Gesellschaft für Erdkunde zu Berlin
- Official logo
- Abbreviation: GfE Berlin
- Formation: April 20, 1828; 198 years ago
- Location: Berlin, Germany;
- Chairman: Hartmut Asche^{[when?]}
- Secretary-General: Christof Ellger
- Website: www.gfe-berlin.de

= Gesellschaft für Erdkunde zu Berlin =

The Gesellschaft für Erdkunde zu Berlin (Berlin Geographical Society) is a geographical society based in Berlin, Germany. It was founded in 1828.

==History==
The Gesellschaft für Erdkunde zu Berlin was founded in 1828 by some of the foremost geographers of its time, including the main founder Carl Ritter and founding member Alexander von Humboldt. It is the second oldest geographical society.

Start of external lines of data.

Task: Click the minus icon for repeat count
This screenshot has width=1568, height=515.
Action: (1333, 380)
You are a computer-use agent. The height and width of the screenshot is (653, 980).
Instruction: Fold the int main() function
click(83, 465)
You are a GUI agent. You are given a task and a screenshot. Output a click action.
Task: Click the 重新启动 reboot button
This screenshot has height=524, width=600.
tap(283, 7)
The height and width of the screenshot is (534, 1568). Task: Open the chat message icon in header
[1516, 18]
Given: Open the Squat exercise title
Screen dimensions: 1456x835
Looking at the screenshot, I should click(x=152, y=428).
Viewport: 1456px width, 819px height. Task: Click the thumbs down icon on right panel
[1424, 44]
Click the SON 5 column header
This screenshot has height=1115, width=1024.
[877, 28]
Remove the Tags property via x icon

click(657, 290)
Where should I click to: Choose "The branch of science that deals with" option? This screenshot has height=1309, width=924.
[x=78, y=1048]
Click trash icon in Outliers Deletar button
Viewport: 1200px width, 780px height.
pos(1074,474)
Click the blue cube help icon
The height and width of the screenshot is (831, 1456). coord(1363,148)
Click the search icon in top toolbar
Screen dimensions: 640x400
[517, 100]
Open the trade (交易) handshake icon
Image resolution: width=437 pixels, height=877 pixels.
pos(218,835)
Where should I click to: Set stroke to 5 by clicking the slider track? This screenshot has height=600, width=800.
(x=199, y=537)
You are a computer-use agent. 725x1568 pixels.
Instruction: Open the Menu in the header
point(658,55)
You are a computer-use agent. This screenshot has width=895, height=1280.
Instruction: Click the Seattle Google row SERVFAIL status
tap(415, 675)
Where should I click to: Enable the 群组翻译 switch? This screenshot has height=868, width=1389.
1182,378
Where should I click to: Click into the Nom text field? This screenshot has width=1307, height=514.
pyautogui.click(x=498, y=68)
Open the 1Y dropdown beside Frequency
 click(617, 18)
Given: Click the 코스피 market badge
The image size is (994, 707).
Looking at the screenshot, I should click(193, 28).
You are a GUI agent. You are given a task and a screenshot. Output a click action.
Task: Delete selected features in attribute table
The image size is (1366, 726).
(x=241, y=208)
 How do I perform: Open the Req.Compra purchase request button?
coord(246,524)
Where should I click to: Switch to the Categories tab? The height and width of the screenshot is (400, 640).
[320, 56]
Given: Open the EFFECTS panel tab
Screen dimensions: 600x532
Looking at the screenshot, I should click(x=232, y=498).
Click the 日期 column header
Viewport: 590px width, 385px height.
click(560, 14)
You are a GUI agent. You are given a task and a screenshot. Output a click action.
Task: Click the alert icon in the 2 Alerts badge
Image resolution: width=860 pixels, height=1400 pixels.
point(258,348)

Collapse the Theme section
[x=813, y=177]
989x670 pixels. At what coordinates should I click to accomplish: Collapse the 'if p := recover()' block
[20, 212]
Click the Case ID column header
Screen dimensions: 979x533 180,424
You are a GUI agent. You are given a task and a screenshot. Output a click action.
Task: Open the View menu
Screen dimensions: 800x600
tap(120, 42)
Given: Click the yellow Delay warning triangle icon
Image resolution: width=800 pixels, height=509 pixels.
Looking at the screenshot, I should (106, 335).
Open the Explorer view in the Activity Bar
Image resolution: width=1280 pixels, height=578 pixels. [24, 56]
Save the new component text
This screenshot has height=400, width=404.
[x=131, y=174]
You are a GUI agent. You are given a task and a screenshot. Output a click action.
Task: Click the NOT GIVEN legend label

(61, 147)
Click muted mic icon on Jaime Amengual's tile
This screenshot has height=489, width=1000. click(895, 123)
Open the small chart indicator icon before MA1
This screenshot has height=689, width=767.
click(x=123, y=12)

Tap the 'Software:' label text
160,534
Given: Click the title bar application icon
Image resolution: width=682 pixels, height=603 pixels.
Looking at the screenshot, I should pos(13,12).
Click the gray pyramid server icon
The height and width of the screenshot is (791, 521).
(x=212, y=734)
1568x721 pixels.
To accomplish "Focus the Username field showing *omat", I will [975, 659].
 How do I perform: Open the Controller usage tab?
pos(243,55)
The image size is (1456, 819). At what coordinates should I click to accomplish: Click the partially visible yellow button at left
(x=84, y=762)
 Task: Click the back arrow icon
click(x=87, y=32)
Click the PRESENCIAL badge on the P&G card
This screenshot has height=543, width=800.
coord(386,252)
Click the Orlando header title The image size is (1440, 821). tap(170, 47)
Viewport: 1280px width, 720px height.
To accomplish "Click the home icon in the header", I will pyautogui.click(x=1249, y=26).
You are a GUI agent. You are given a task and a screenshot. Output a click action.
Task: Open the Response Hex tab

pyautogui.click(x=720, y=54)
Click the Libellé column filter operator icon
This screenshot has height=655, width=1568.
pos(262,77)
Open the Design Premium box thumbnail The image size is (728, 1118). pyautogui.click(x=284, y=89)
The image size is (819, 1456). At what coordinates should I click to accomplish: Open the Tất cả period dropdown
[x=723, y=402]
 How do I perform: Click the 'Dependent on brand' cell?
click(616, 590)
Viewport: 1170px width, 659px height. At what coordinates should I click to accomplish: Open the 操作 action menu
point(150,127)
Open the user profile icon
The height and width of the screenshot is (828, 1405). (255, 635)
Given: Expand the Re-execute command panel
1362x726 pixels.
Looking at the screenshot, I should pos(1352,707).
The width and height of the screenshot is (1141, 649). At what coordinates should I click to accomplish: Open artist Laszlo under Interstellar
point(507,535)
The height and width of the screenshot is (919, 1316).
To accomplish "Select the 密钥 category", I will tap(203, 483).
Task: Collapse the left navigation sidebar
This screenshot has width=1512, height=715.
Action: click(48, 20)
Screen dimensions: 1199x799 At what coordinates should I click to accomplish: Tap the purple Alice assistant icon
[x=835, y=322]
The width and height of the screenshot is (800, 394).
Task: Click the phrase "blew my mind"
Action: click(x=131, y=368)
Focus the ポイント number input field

The Gustav Nachtigal Medal (Gustav-Nachtigal-Medaille), named after German surgeon explorer Gustav Nachtigal, was awarded from 1896 until the 1990s.

==Description==
Today the society's aim still is to promote the exchange and spreading of geographical knowledge.

The society publishes the scientific journal Die Erde (Earth), which has been published since 1853. It also sponsors young scientists with the Humboldt-Ritter-Penck-Preis (Humboldt Ritter Penck Award).